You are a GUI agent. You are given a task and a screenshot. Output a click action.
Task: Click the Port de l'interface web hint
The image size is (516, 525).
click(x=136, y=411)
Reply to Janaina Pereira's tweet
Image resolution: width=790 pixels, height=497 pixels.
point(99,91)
════════════════
Try it:
Please restate word for word only the lines running from the line that contains "Image resolution: width=790" to the final line of the listing above.

Response below:
Image resolution: width=790 pixels, height=497 pixels.
point(99,91)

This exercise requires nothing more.